## What the task asks
Pick out the lines below that include the string "image".

Provided information Block Start

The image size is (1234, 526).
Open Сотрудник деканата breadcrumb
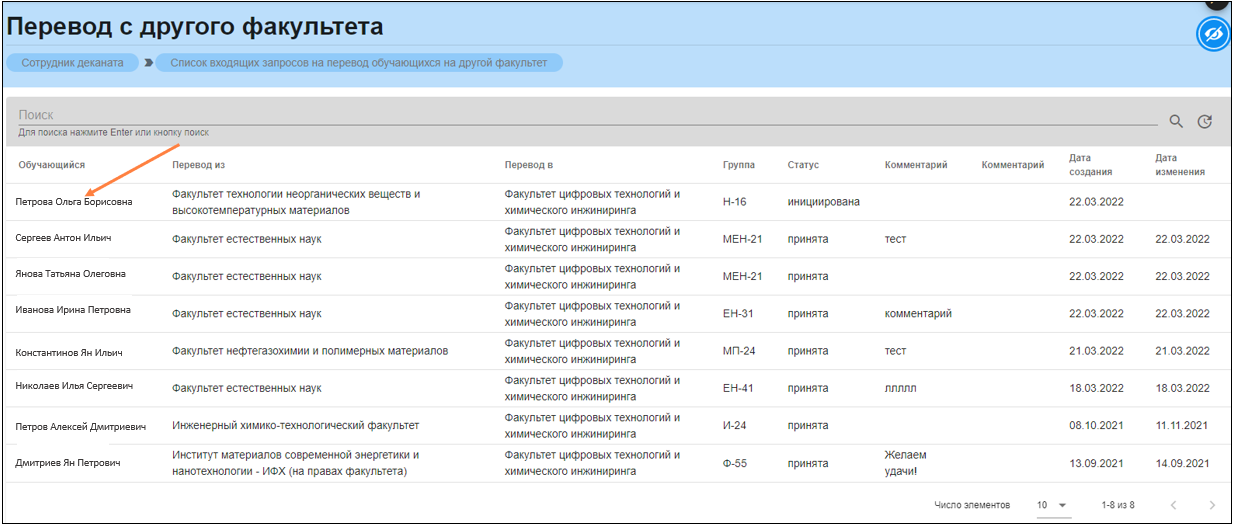click(72, 63)
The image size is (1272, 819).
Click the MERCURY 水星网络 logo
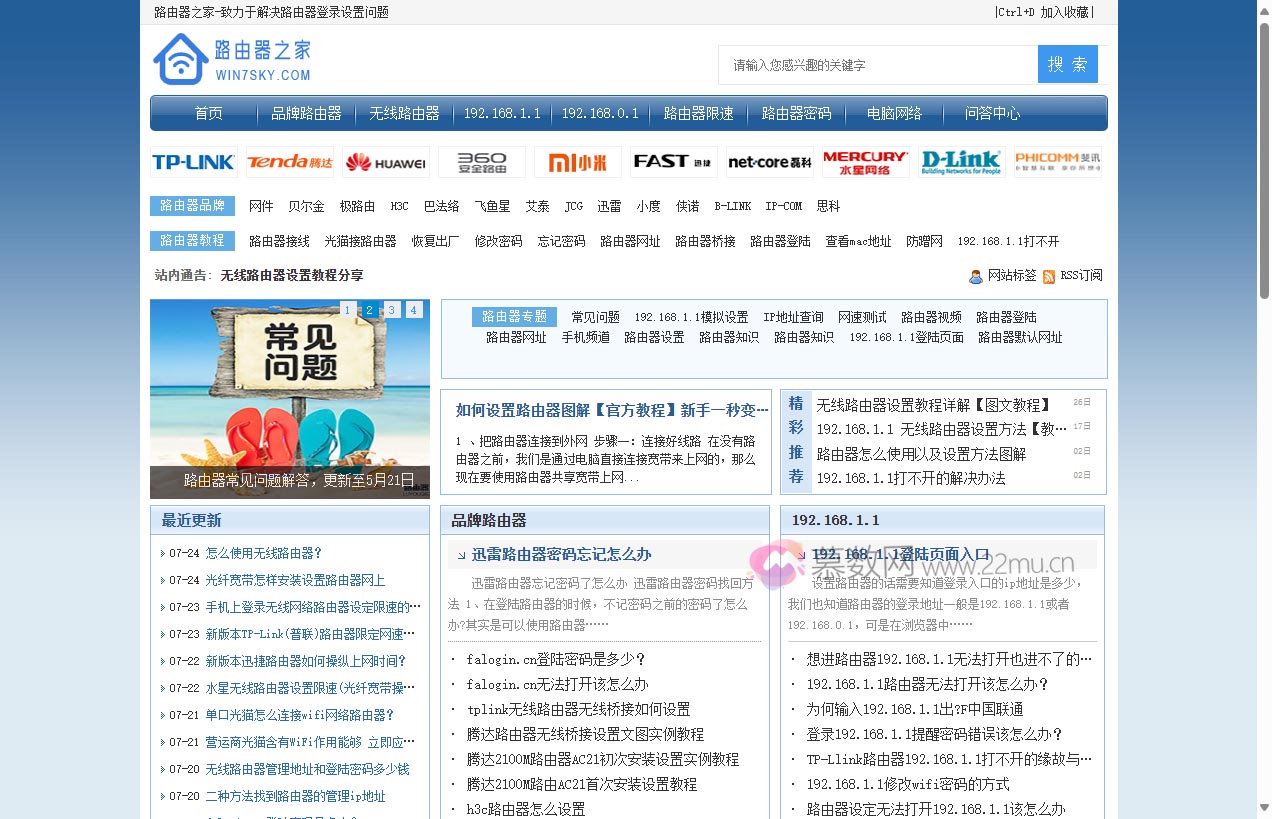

Provided information Block End

## Answer box
The image size is (1234, 526).
The image size is (1272, 819).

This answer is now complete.